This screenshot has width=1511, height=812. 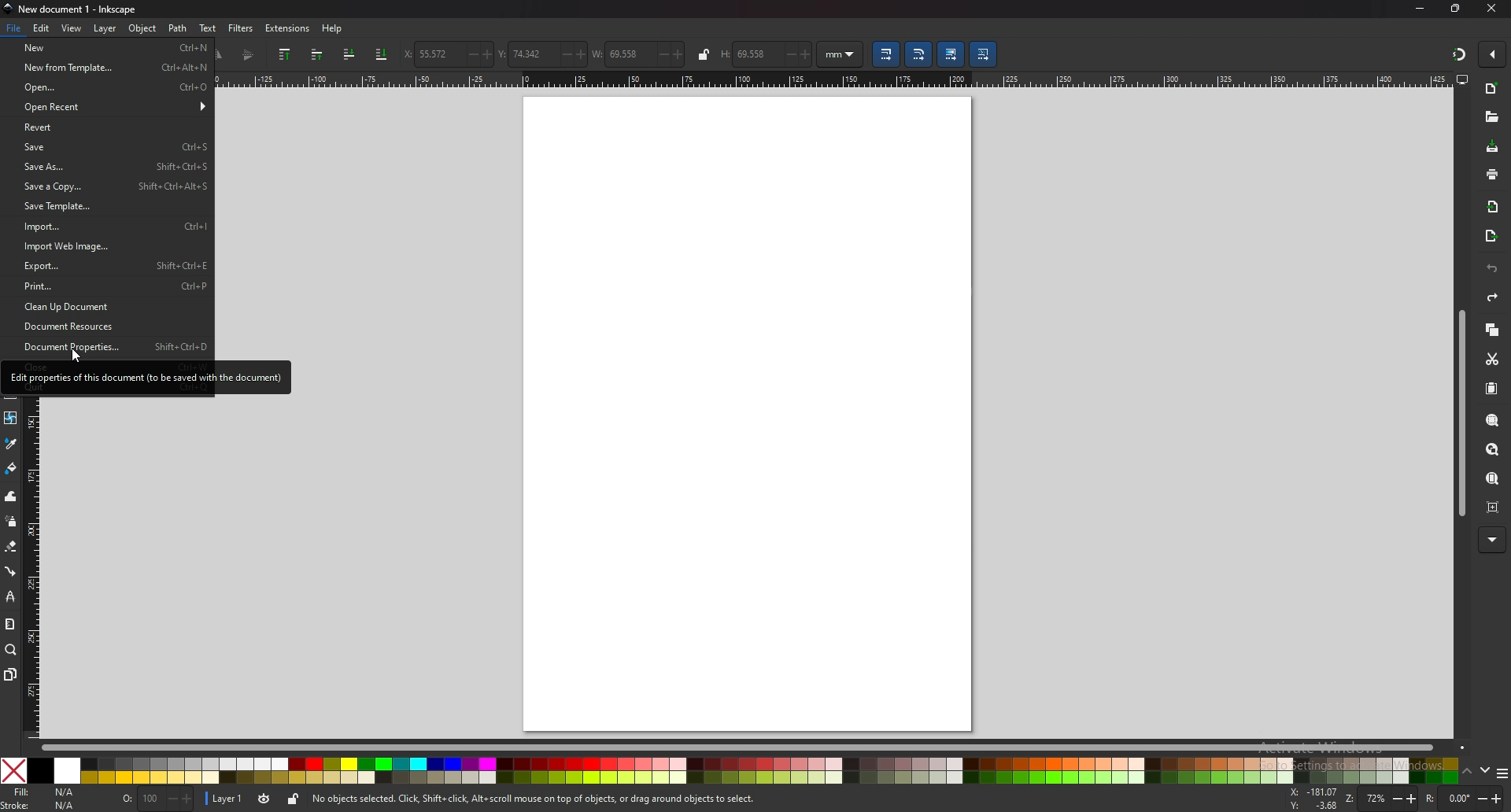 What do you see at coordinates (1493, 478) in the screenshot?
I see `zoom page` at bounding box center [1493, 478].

--

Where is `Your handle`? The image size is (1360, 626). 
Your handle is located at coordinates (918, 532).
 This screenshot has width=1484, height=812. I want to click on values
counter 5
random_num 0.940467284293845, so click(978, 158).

» **Directive**
Collect every line of the data above that contains the string "handle". Case counts.

» **Answer to this task**
Where is `Your handle`? The image size is (1360, 626). 
Your handle is located at coordinates (918, 532).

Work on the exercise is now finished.